**Document segment:**
More than a year and a half after the first vaccines against COVID-19 became available, eligibility has been expanded to include the youngest children, from 6 months through 4 years old. The vaccines by both Moderna and Pfizer/BioNTech received emergency approvals from the U.S. Food and Drug Administration and Centers for Disease Control and Prevention and the rollout of the vaccine is expected to begin this week across New York.
On Saturday, CDC Director Rochelle Walensky, M.D., endorsed a recommendation from the Advisory Committee on Immunization Practices, clearing the path for the vaccine eligibility to expand to an additional 20 million children.
The CDC recommends all children, even those who have contracted COVID-19, to be vaccinated.
Distribution is expected to be done at pediatric practices, pharmacies, federally qualified health centers, local health departments, clinics and other locations. Large chains like CVS and Walgreens are preparing for the vaccine. CVS says it is currently awaiting guidance from the CDC and Walgreens is allowing appointments to be scheduled for children ages 3 or older starting Saturday, June 25.
“We know millions of parents and caregivers are eager to get their young children vaccinated, and with today’s decision, they can,” Dr. Walensky said in a statement Saturday. “I encourage parents and caregivers with questions to talk to their doctor, nurse or local pharmacist to learn more about the benefits of vaccinations and the importance of protecting their children by getting them vaccinated.” Children ages 5-11 have been eligible for the vaccine since last fall.

Stored data entries
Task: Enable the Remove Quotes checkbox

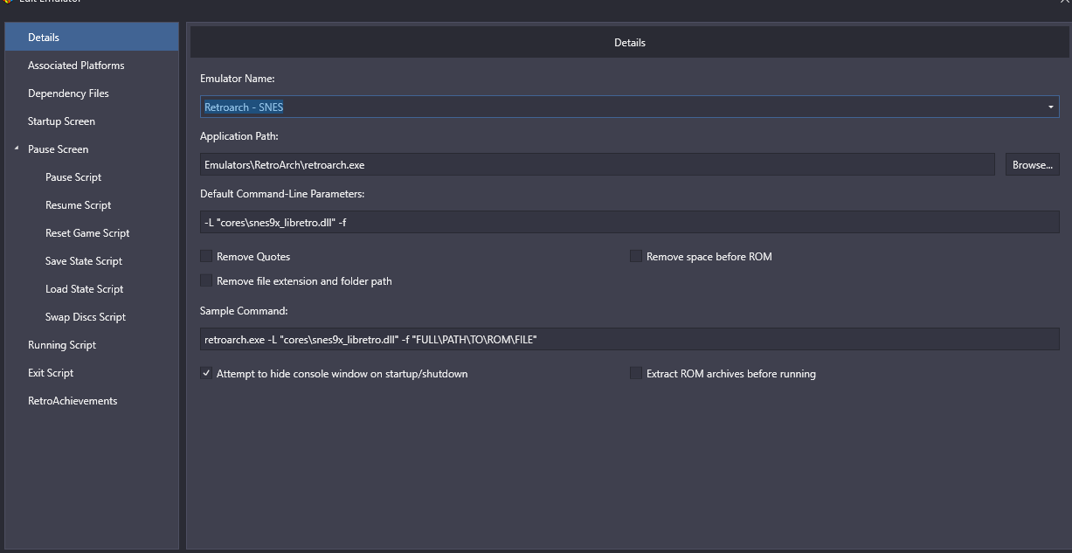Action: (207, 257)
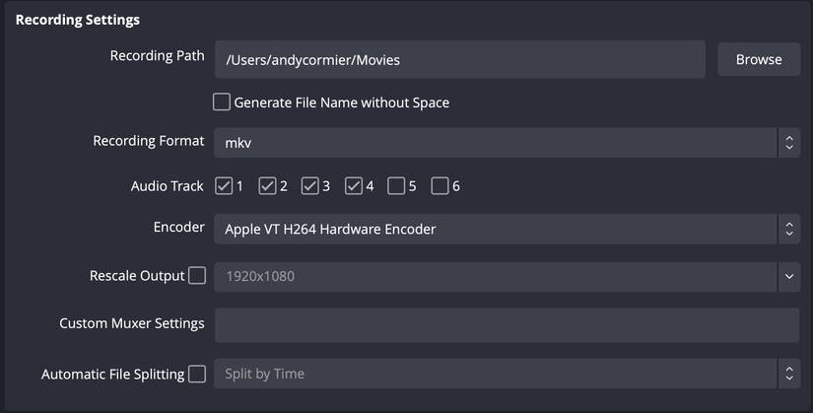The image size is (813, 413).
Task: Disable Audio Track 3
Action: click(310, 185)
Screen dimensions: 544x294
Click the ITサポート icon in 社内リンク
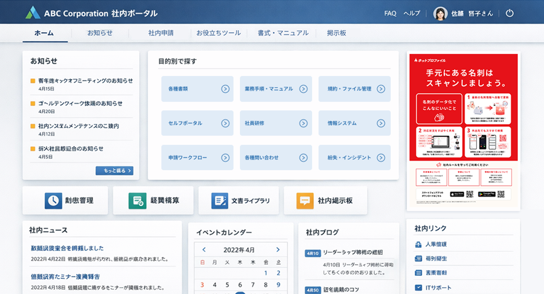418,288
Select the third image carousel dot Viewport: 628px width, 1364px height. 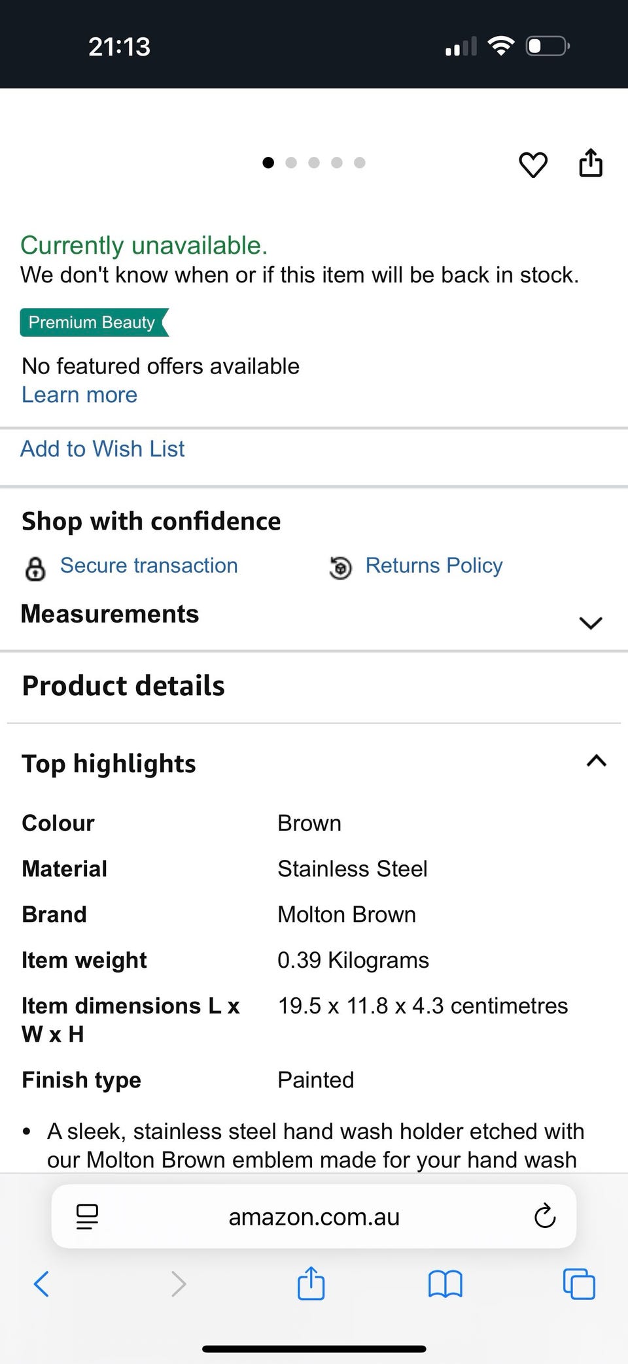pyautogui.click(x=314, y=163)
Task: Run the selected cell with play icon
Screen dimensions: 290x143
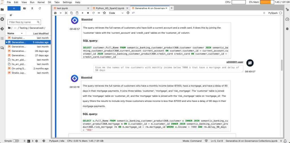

**What this exercise asks:**
A) From the article on COVID-19 vaccines for young children, extract the passage from "More than a" up to and including "to be vaccinated.".
B) In the article on COVID-19 vaccines for young children, what age range does the expanded eligibility cover?
The records play no part in the work here.

**Solution set:**
A)
More than a year and a half after the first vaccines against COVID-19 became available, eligibility has been expanded to include the youngest children, from 6 months through 4 years old. The vaccines by both Moderna and Pfizer/BioNTech received emergency approvals from the U.S. Food and Drug Administration and Centers for Disease Control and Prevention and the rollout of the vaccine is expected to begin this week across New York.
On Saturday, CDC Director Rochelle Walensky, M.D., endorsed a recommendation from the Advisory Committee on Immunization Practices, clearing the path for the vaccine eligibility to expand to an additional 20 million children.
The CDC recommends all children, even those who have contracted COVID-19, to be vaccinated.

B) Children from 6 months through 4 years old.